==== RECORDED INFORMATION

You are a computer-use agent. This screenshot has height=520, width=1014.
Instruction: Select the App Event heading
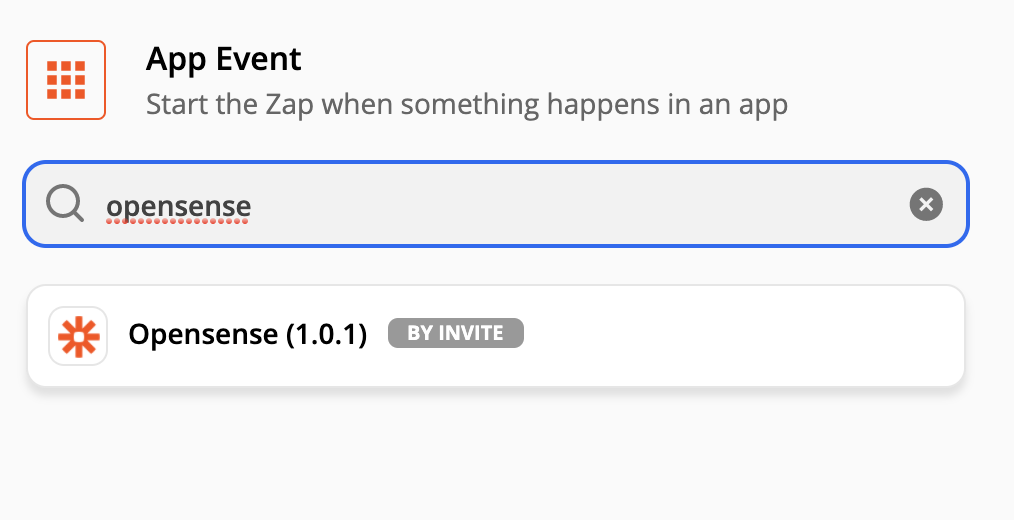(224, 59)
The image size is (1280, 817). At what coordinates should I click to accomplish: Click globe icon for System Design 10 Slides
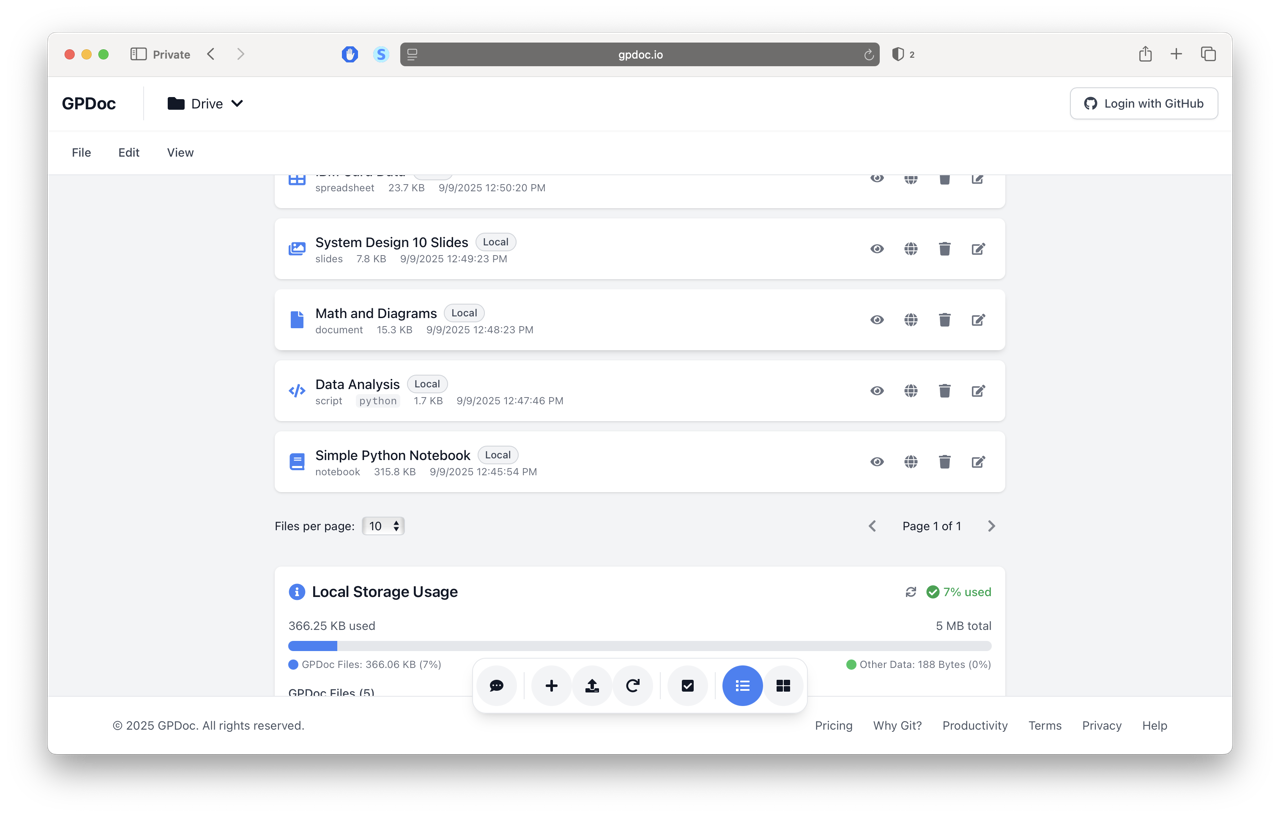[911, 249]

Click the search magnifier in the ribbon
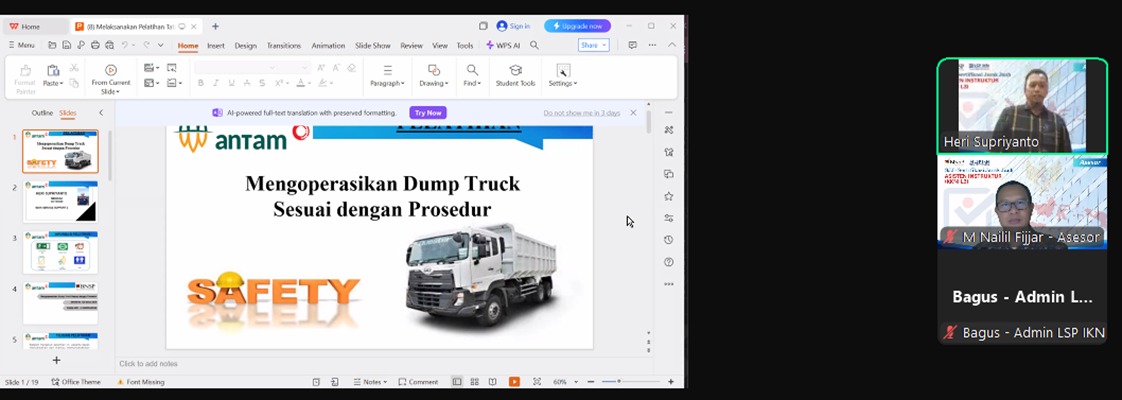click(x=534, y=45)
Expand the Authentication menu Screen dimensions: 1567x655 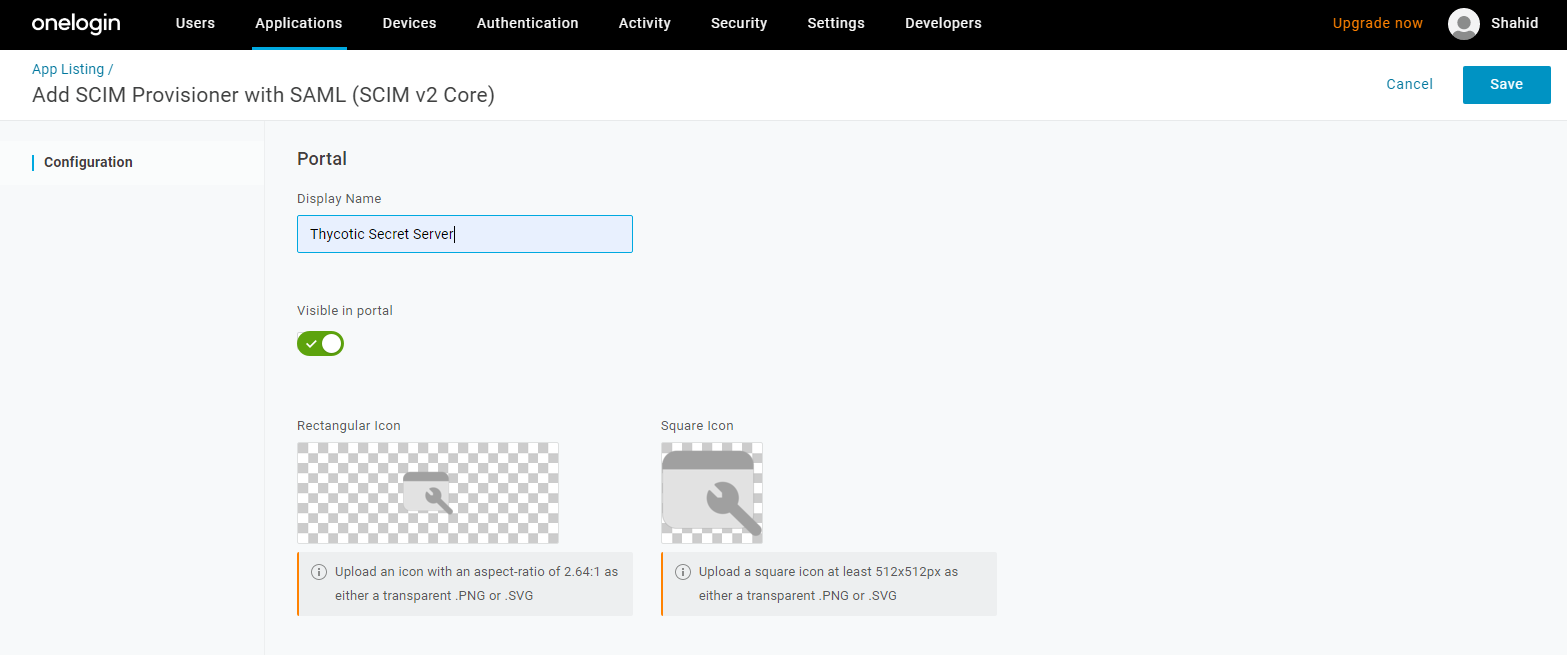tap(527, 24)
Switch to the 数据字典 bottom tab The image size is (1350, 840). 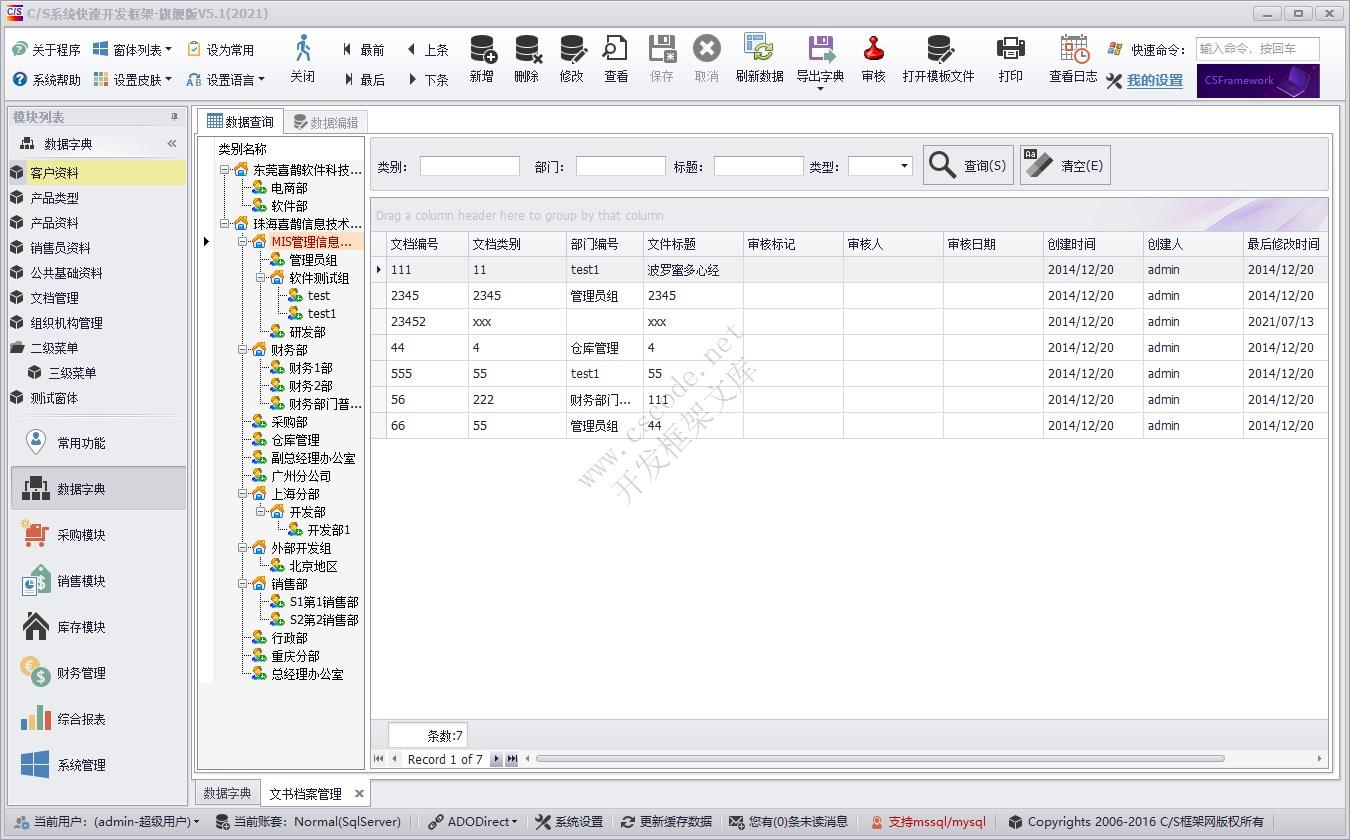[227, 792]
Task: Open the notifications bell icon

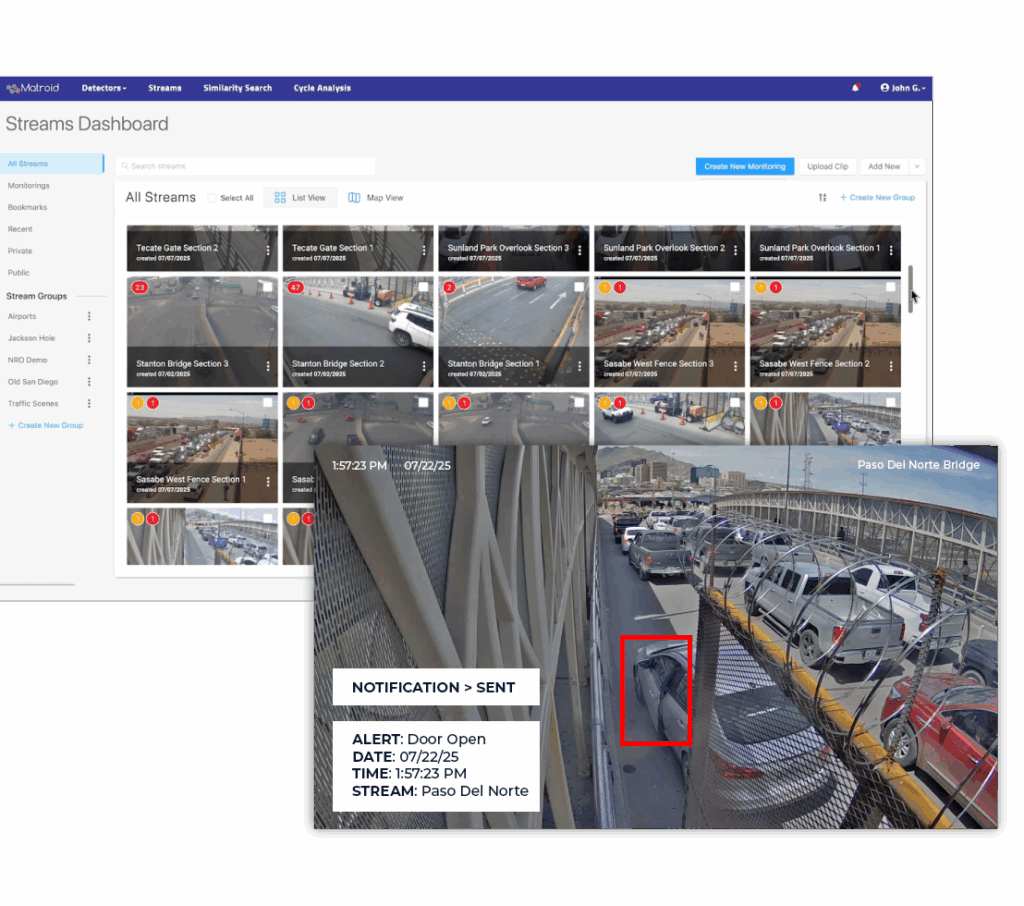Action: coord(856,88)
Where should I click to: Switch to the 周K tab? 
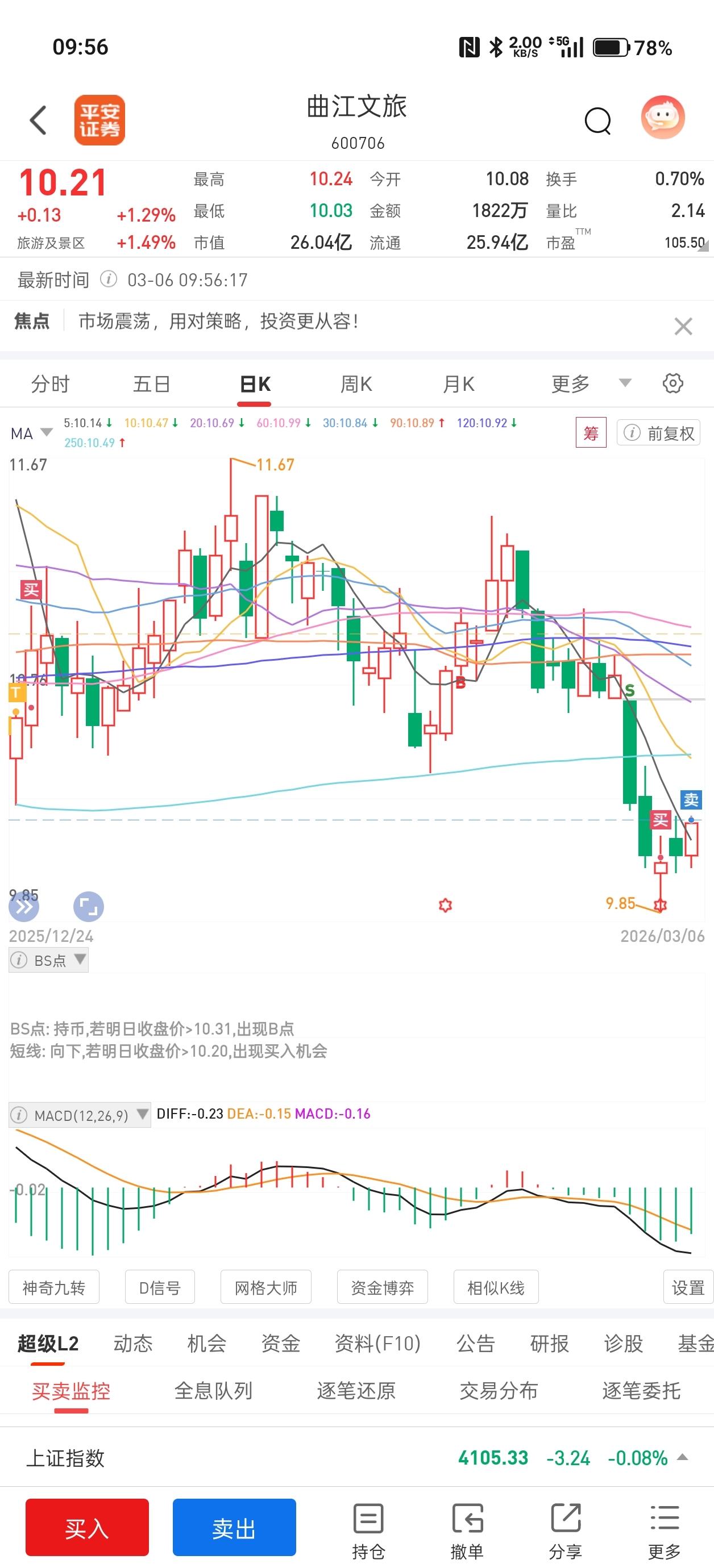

========

WHAT YOU NEED TO DO:
Produce an exact copy of the lines from the line with "Task: Open the notifications bell icon" through the last line of the data above, both ends included. No pictures belong in it.

TASK ANSWER:
Task: Open the notifications bell icon

Action: coord(856,88)
Where should I click to: Switch to the 周K tab? 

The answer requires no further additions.